> [TASK GOAL]:
Start at the line containing "Image resolution: width=966" and end with the line containing "coord(587,61)". Reproduce those lines, swapping "Python console" for "Terminal" and changing nothing else.

[Source data]
= = = = = = =

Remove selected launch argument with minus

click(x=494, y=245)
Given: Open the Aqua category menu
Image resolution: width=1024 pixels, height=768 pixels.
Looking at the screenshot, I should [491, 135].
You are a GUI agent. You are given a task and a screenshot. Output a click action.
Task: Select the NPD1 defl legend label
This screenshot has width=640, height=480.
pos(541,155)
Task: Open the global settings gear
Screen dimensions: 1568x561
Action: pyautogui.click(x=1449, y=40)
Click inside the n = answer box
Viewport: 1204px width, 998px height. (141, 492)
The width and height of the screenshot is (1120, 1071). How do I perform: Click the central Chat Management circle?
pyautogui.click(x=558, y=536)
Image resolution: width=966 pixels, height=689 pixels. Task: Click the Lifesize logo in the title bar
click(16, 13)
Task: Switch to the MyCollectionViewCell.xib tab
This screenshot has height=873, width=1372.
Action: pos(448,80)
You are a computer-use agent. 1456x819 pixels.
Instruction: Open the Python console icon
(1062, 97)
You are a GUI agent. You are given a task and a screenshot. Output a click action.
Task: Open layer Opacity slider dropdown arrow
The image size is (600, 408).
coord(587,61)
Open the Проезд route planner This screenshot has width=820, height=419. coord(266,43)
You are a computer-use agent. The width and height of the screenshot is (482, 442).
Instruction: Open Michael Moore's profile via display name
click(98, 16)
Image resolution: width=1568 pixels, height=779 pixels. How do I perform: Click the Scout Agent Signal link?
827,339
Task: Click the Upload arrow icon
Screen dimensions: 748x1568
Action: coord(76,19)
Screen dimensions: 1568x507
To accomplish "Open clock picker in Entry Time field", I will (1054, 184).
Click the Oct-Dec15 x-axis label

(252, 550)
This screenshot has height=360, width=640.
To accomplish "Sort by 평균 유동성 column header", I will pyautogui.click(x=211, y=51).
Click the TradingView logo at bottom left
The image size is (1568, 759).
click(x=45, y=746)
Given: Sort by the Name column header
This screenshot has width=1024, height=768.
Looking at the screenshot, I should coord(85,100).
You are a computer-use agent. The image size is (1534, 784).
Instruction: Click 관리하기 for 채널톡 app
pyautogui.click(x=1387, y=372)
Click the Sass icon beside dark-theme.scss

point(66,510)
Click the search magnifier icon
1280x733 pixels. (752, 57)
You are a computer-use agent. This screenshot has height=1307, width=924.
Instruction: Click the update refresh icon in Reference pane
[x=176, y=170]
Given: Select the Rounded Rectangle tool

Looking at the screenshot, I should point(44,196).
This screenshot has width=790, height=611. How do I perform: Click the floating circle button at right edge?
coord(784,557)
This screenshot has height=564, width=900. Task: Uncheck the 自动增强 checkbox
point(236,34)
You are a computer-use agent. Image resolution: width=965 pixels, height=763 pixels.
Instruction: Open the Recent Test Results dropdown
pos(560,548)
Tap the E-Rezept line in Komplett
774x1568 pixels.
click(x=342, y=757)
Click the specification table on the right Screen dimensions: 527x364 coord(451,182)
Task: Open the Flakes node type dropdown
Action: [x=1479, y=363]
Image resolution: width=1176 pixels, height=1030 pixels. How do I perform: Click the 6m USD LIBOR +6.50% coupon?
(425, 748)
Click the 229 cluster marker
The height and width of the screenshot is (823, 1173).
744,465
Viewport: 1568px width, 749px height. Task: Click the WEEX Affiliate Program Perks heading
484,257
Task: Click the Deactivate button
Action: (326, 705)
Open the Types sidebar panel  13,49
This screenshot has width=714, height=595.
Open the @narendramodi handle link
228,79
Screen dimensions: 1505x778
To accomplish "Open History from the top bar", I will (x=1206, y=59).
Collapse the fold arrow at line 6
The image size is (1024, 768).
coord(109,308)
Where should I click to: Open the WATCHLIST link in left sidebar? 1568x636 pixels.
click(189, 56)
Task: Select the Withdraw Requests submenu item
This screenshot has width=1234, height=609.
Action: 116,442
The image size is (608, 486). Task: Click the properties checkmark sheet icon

= = = = = = =

> [RESULT OF THIS TASK]:
Image resolution: width=966 pixels, height=689 pixels. Task: Click the Lifesize logo in the title bar
click(16, 13)
Task: Switch to the MyCollectionViewCell.xib tab
This screenshot has height=873, width=1372.
Action: pos(448,80)
You are a computer-use agent. 1456x819 pixels.
Instruction: Open the Terminal icon
(1062, 97)
You are a GUI agent. You are given a task and a screenshot. Output a click action.
Task: Open layer Opacity slider dropdown arrow
The image size is (600, 408).
coord(587,61)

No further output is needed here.